Love, come into the world, can only win the victory and remain love by freely suffering what the world inflicts. Love has come to bear in his own person the consequences of sin, so that the world might be freed from sin. But love would cease to be love if it fought back in the way the world fights. And this means that love, in the world as it is, must follow the way of the cross.
And so, too, must those who follow Jesus. If we have made the choice to follow Jesus and not the powers of the world, then we are choosing to follow in his path of rejection and suffering and death. But we do so in faith that by sharing in Christ’s sufferings we will also share in his resurrection. Or, to put it another way, it is by dying to ourselves that Christ will come alive in us, so that in the end we can say with St Paul, “it is no longer I who live, but Christ in me”. This is the pattern that is marked on every Christian life, the truth that every person lives who has made the choice to follow Jesus. The way of the cross, which is none other than the way of life and peace.
This marks the whole of our lives. In Baptism we are adopted in Christ as children of God. That means that all of what we are is taken up in Christ and offered to the Father. And because we are in Christ, who is the Father’s beloved Son, we too are recognised by the Father as his beloved children.
This means that there is no part of our lives that is not Christ’s. We are his, claimed by him as his own, washed by him in the waters of baptism, buried with him in death and raised in him to new and eternal life. That is our identity as Christians. Death and resurrection is the pattern of the life of Christ, and the pattern of our own lives in him.
So in all things, great and small, we are called to follow Jesus, and not Caesar – or his modern equivalent. We don’t have temples to the Emperor any more but there is plenty of worship of created things. We are led to assume that anything we can do, we may do.
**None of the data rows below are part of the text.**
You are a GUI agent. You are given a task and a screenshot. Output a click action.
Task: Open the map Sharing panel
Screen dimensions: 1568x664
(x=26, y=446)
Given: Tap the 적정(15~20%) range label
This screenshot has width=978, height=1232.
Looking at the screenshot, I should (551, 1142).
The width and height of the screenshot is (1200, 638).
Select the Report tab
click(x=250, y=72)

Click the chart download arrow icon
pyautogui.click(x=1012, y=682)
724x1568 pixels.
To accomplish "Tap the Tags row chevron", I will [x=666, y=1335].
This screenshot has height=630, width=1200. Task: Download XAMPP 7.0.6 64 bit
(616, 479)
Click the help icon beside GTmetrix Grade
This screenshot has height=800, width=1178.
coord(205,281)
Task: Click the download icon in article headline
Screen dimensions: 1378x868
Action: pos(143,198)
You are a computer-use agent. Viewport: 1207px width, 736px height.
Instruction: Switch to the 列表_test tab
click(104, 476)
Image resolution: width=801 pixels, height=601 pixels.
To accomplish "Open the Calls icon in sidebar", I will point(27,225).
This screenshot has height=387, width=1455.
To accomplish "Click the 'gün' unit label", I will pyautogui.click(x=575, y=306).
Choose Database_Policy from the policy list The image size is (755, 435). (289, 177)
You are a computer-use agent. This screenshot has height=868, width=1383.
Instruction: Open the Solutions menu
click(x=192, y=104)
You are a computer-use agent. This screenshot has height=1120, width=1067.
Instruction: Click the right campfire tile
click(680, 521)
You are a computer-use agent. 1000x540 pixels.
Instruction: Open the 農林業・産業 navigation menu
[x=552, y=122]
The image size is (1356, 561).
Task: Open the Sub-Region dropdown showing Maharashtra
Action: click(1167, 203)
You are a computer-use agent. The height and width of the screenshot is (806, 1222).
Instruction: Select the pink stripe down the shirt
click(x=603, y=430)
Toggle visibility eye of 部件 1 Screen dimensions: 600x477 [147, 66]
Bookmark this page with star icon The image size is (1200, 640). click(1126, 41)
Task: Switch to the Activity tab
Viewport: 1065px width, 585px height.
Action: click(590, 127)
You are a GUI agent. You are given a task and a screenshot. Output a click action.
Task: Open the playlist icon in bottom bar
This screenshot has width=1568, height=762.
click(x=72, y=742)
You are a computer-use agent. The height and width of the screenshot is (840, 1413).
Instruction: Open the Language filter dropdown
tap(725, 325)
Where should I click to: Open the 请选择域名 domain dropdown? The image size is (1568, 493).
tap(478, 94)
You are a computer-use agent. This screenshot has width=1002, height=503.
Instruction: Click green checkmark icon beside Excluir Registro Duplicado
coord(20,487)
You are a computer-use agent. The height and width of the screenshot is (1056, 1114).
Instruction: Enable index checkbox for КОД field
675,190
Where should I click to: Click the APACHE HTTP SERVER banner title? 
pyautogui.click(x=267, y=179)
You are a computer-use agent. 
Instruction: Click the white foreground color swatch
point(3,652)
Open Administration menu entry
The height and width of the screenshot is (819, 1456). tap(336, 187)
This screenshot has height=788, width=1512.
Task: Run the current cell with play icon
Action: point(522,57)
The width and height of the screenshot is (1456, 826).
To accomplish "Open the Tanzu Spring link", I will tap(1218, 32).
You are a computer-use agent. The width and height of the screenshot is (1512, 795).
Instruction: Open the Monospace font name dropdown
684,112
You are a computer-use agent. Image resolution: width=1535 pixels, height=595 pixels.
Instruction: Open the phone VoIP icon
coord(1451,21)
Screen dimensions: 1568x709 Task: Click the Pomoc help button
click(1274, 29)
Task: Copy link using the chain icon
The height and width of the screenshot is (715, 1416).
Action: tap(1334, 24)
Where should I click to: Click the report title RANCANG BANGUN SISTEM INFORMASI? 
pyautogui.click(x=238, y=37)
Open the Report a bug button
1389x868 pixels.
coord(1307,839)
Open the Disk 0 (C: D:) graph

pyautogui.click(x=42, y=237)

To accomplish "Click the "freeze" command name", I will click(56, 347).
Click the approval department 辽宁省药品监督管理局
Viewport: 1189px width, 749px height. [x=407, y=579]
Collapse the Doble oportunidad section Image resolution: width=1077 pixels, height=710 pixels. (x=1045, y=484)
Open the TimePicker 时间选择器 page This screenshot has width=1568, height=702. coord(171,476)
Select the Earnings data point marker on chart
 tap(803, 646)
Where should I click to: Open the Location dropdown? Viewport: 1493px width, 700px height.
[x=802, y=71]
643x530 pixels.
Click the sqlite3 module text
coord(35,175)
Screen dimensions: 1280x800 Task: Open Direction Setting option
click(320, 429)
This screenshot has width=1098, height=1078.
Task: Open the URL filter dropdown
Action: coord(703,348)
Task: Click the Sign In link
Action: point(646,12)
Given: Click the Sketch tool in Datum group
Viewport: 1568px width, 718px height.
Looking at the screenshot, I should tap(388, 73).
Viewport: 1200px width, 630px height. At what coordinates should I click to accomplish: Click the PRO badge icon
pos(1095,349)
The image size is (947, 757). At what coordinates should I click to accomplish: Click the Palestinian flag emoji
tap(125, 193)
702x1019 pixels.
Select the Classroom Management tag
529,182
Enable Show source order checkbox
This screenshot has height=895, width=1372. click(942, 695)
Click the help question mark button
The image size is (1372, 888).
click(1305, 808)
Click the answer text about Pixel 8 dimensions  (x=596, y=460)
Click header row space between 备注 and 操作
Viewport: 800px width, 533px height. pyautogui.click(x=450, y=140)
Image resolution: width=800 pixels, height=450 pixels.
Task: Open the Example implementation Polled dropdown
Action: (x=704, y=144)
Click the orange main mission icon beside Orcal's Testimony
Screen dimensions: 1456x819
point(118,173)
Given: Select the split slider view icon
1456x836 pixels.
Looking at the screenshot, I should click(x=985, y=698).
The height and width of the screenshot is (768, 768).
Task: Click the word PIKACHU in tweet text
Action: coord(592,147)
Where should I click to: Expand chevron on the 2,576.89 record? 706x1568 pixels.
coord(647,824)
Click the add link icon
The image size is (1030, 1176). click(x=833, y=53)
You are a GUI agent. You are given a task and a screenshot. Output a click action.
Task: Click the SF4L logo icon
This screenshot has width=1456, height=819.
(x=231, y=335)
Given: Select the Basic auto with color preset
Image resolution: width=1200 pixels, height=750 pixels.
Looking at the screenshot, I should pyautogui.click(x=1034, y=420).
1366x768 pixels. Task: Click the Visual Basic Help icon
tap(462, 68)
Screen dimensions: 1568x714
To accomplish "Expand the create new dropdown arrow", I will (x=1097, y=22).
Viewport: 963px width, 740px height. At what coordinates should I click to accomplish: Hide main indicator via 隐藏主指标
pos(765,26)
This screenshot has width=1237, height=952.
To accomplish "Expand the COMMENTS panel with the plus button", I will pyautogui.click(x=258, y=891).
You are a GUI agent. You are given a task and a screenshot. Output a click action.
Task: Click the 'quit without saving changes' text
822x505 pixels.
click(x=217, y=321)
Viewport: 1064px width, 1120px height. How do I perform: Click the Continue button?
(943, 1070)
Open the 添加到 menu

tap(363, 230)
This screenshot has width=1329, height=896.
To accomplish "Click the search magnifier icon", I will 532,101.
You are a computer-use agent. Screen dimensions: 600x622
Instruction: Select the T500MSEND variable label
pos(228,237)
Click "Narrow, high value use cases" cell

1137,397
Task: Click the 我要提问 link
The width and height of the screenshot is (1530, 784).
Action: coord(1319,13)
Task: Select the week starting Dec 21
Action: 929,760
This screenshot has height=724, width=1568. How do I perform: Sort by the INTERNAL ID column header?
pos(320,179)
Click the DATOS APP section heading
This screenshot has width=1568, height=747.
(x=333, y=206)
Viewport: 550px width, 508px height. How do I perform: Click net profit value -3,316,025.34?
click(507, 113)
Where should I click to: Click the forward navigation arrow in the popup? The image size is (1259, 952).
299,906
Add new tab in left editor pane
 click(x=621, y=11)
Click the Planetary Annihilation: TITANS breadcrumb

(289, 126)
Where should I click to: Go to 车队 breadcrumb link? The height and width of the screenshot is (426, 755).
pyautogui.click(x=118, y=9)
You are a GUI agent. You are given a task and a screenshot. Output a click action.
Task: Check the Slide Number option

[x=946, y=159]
The power of the world wants to be taken for the ultimate reality, with all its political structures and markets and the forces that drive out the weak and poor. So to follow Jesus is still the way of the cross, still the path of dangerous resistance to the way the world wags.
For some of our brothers and sisters in Christ in the Middle East at the moment, that can quite literally be a choice between their loyalty to Jesus Christ, and staying alive. For us the choice may not seem so stark. But the way of Jesus, the way of love and self-giving, is something that should permeate all our daily lives and decisions.
For example, in how we notice and care for the poor and the marginalized. In standing for justice against oppressors and bullies. In being kind to others, especially when that’s an effort. In how we use our money. In our personal relationships, in how we seek the other’s good and deny ourselves. If we have authority because of our role at work or in our family, let us remember that authority in Christ is to serve, and never to exalt ourselves against someone else.
Seen from that perspective, every day is full of choices, small but significant, to follow the way of the cross. We can go one way and seek self-exaltation and our own satisfaction whatever the cost to others. Or we can go the way of Jesus, the way of love and self-giving. That is the way of the cross, even in little things, because it always costs us something, always involves self-emptying. But dying to ourselves is what enables Christ to come alive in us. To die to ourselves and live to Christ is to choose what is ultimately true about the world. And that way alone is the way of life and peace.